◆ **Records to process**
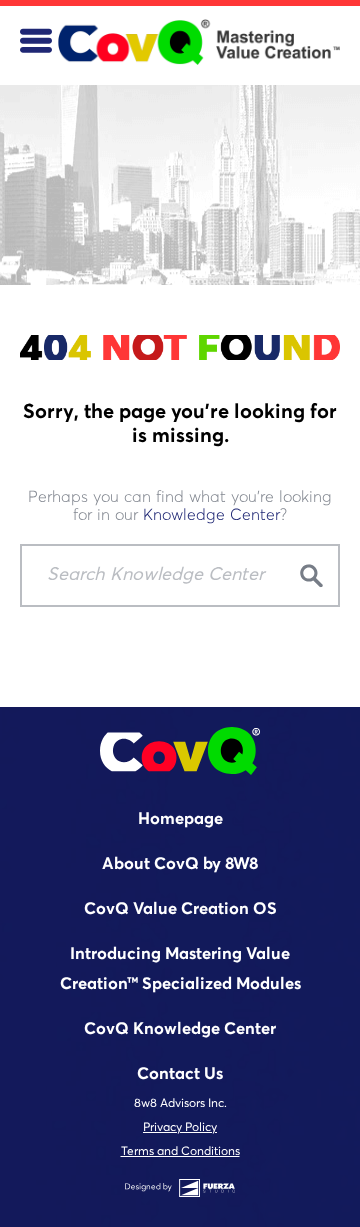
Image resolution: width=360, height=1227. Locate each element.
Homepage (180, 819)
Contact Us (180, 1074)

---

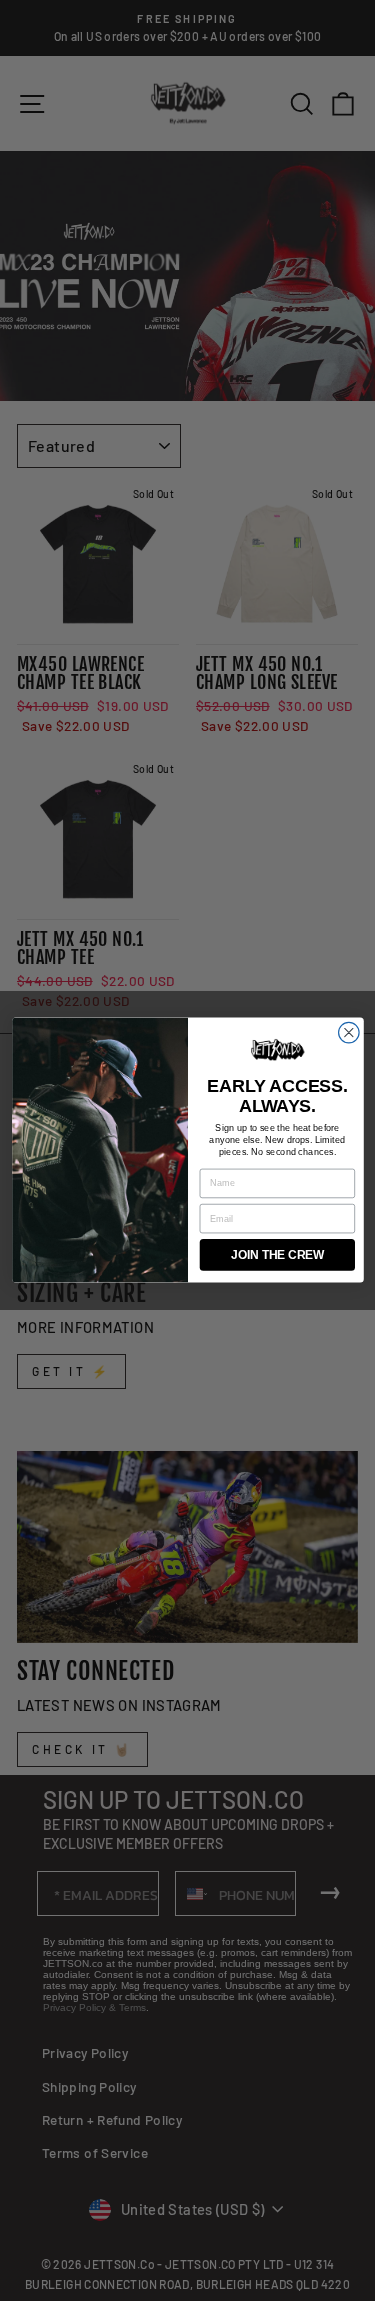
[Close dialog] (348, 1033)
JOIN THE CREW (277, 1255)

==

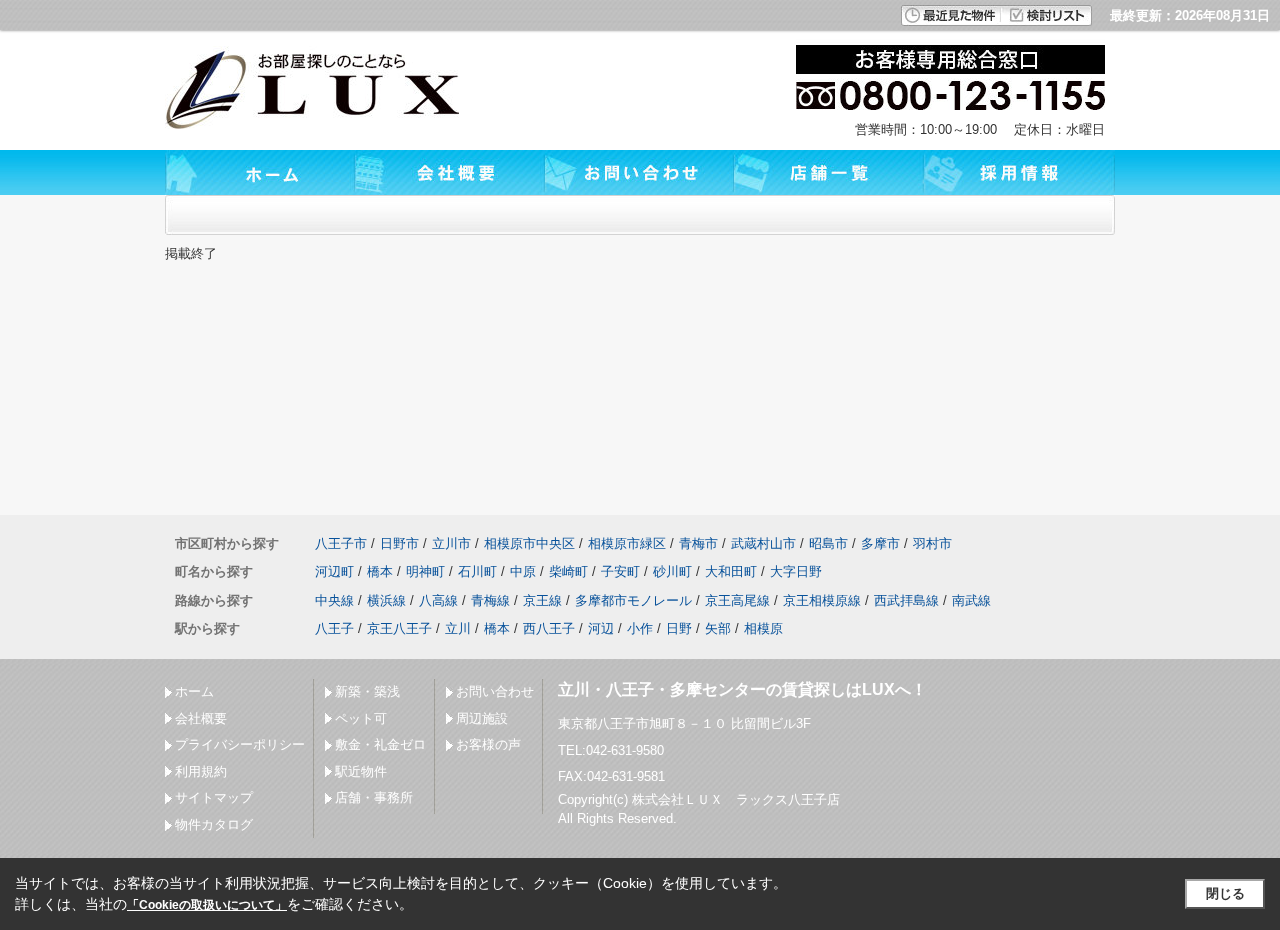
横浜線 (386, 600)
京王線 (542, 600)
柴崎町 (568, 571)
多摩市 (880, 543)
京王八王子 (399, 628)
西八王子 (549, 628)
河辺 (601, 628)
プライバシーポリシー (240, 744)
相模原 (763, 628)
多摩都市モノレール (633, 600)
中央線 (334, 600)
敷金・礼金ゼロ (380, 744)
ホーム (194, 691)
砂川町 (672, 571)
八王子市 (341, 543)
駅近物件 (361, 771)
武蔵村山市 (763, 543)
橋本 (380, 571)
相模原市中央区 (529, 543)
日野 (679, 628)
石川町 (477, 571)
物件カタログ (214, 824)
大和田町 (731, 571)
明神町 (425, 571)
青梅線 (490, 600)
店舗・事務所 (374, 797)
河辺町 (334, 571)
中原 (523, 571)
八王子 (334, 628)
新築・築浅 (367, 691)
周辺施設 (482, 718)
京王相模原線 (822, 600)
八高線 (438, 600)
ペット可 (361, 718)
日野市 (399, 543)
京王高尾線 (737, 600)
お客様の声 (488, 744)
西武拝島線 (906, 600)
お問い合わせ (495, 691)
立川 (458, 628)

◆ **Task requirements**
Return word for word the lines above from the line with "多摩都市モノレール (633, 600)" to the line with "立川 (458, 628)", including both and leaving out all others.

◆ **Problem solution**
多摩都市モノレール (633, 600)
中央線 (334, 600)
敷金・礼金ゼロ (380, 744)
ホーム (194, 691)
砂川町 (672, 571)
八王子市 (341, 543)
駅近物件 (361, 771)
武蔵村山市 (763, 543)
橋本 (380, 571)
相模原市中央区 (529, 543)
日野 (679, 628)
石川町 (477, 571)
物件カタログ (214, 824)
大和田町 (731, 571)
明神町 (425, 571)
青梅線 (490, 600)
店舗・事務所 (374, 797)
河辺町 (334, 571)
中原 (523, 571)
八王子 (334, 628)
新築・築浅 (367, 691)
周辺施設 (482, 718)
京王相模原線 (822, 600)
八高線 (438, 600)
ペット可 (361, 718)
日野市 (399, 543)
京王高尾線 (737, 600)
お客様の声 (488, 744)
西武拝島線 (906, 600)
お問い合わせ (495, 691)
立川 (458, 628)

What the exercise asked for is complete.